Una nueva marcha en apoyo a los jubilados convocada para este miércoles acentuó la incertidumbre política y social que padece Argentina debido a la creciente violencia policial que, una vez más, quedó de manifiesto la semana pasada.

Para hoy está previsto que miles de personas realicen una nueva y masiva movilización frente al Congreso en medio de las denuncias de violaciones de derechos humanos cometidas por el Gobierno en la protesta del miércoles pasado, por lo que se esparce el temor a otra represión.

En tribunales, en tanto, se tramitan amparos de los manifestantes, quienes exigen renuncias en el gabinete de Seguridad y procesamientos de los policías que atacaron a ciudadanos.

El Gobierno, por su parte, acusa un intento de ‘golpe de Estado’ e incluso un político oficialista hizo un llamado a declarar un estado de sitio. Todo ello ha enrarecido por completo el debate público con miras a la movilización.
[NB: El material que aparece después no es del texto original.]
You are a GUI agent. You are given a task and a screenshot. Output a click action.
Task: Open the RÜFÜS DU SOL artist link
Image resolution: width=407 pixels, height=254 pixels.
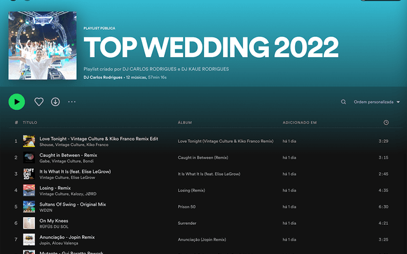click(55, 227)
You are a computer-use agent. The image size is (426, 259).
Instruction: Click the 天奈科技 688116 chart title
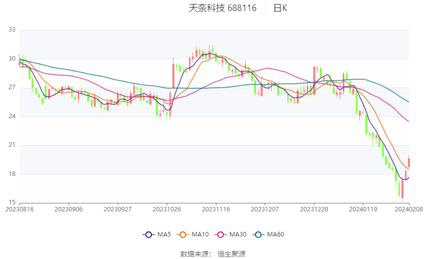pyautogui.click(x=223, y=8)
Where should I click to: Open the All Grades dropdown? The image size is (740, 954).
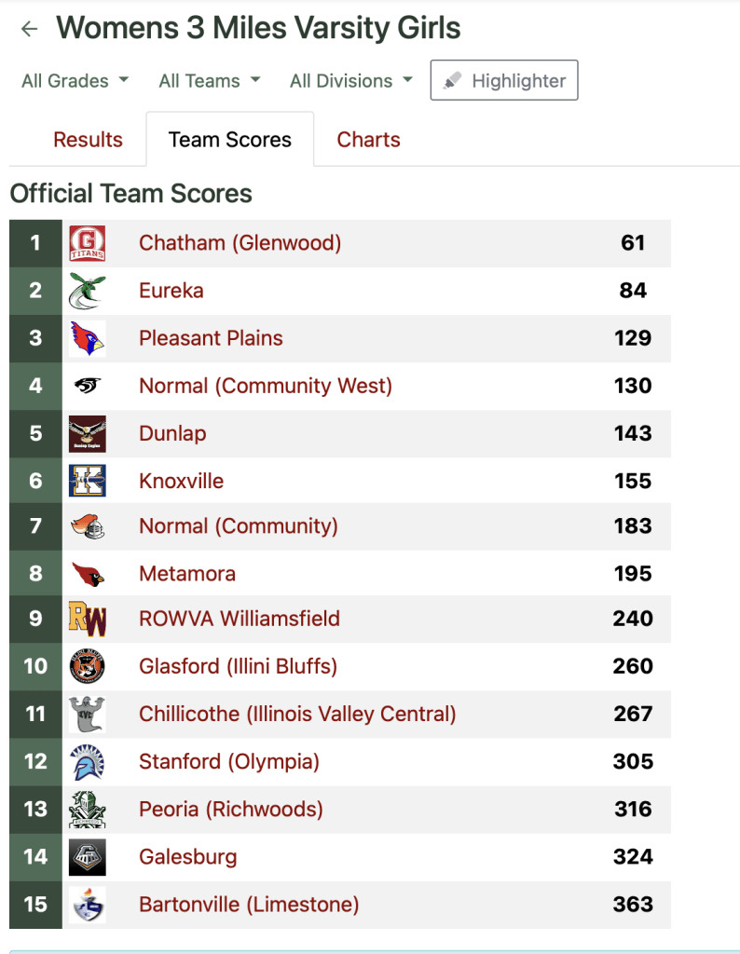click(75, 81)
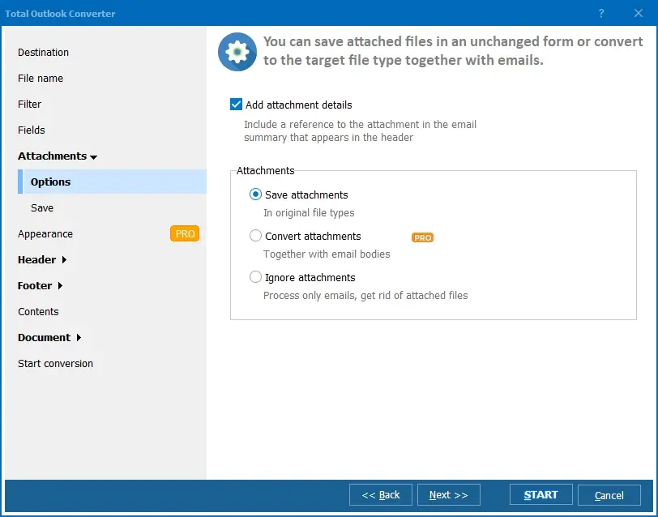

Además, el Gobierno publicó esta mañana avisos en los servicios públicos de transporte. “Protesta no es violencia. La Policía va a reprimir todo atentado contra la República”, advirtió en mensajes que también se leyeron a través de altavoces. Mientras tanto, los alrededores del Congreso ya están vallados y rodeados de policías desde anoche. 
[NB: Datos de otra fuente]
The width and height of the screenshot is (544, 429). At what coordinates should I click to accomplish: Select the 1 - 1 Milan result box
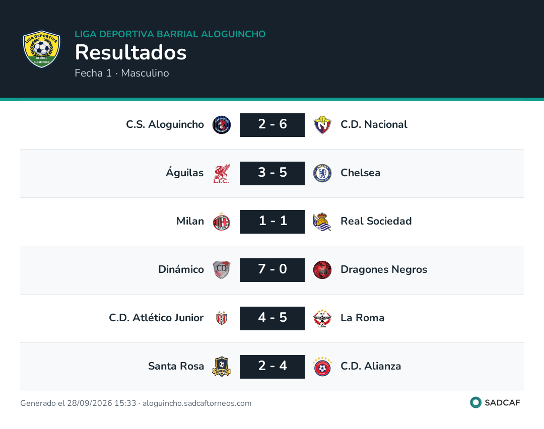272,222
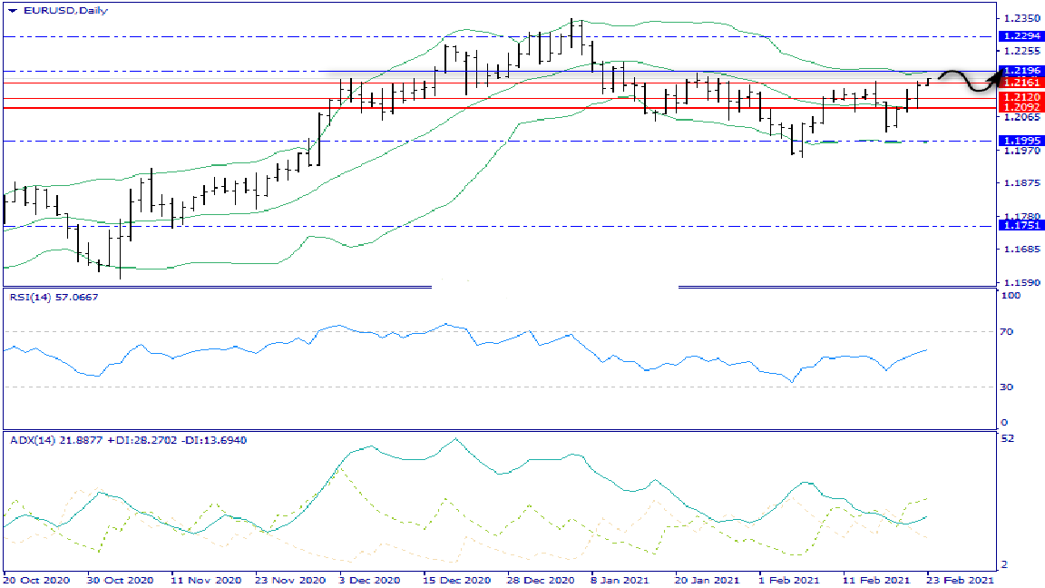
Task: Click the 8 Jan 2021 date marker
Action: [x=620, y=579]
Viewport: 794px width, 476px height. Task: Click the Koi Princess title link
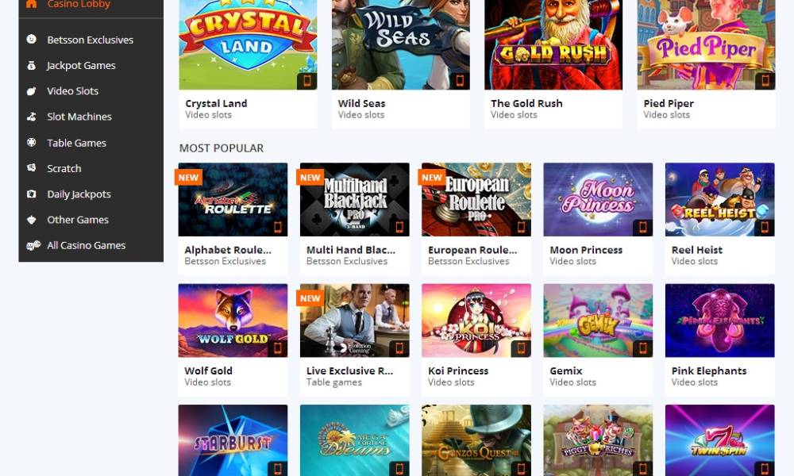(x=458, y=370)
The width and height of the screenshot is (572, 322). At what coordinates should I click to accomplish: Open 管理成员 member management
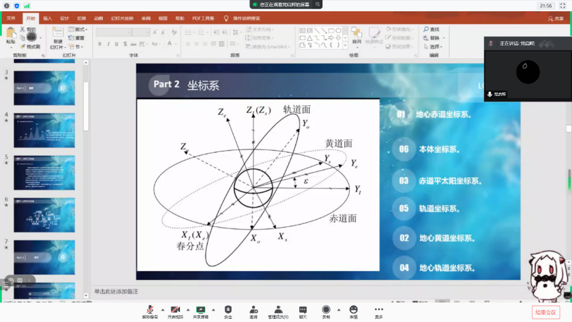click(x=278, y=309)
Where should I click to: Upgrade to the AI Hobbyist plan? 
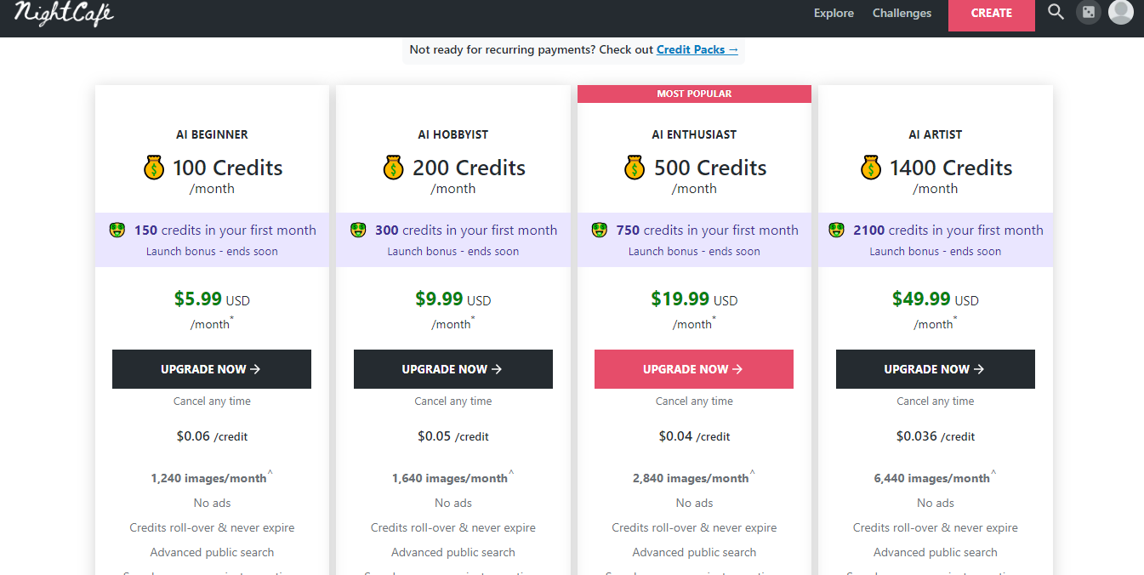click(x=452, y=369)
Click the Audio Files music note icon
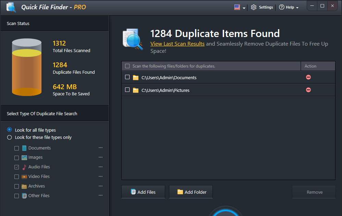The image size is (342, 216). pyautogui.click(x=24, y=167)
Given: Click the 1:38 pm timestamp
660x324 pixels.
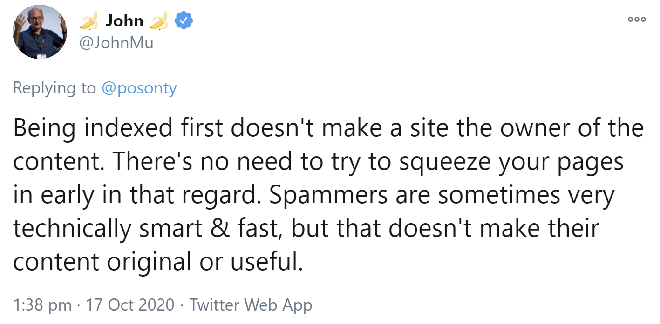Looking at the screenshot, I should [x=42, y=305].
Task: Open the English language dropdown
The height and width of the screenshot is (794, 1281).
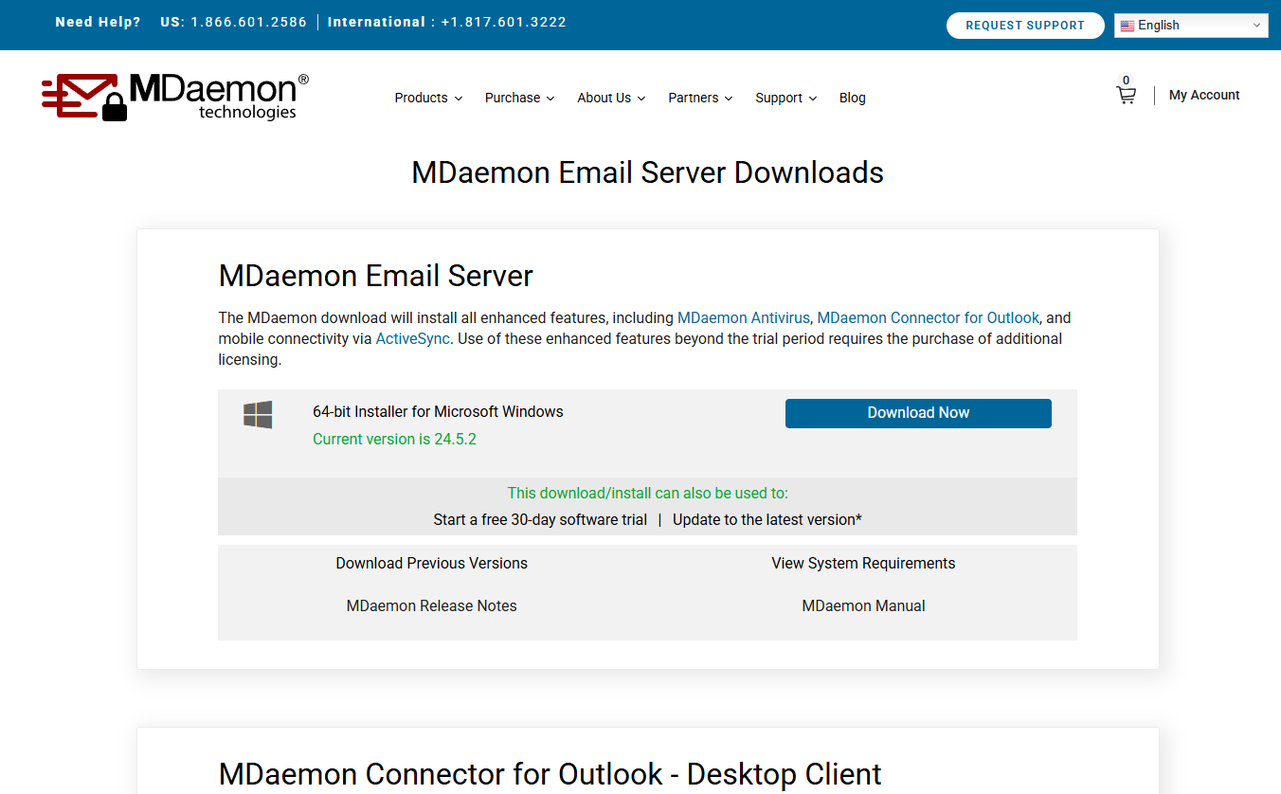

El 12 de marzo ya quedó marcado en la historia de las protestas en el país sudamericano. Ese día, miles de fanáticos de los clubes de fútbol acudieron a apoyar a los jubilados que, desde hace meses, marchan cada miércoles en el Congreso para reclamar un incremento en sus ingresos, ya que el ajuste histórico aplicado por el Gobierno de Javier Milei se basa principalmente en el recorte a pensiones y jubilaciones.

La respuesta, que ya había anticipado la ministra de Seguridad Bullrich, que advirtió que aplicará “medidas especiales” contra hinchas autoconvocados. Periodistas y testigos lograron captar el momento en el que un policía hirió al fotógrafo Pablo Grillo, quien todavía se encuentra en estado de gravedad.

Otro efectivo empujó al suelo a una anciana. Algunos más, detuvieron a cientos de personas al azar, incluidos menores de edad que salían de la escuela. Un oficial plantó un arma en la vía pública para hacer creer que era de los manifestantes.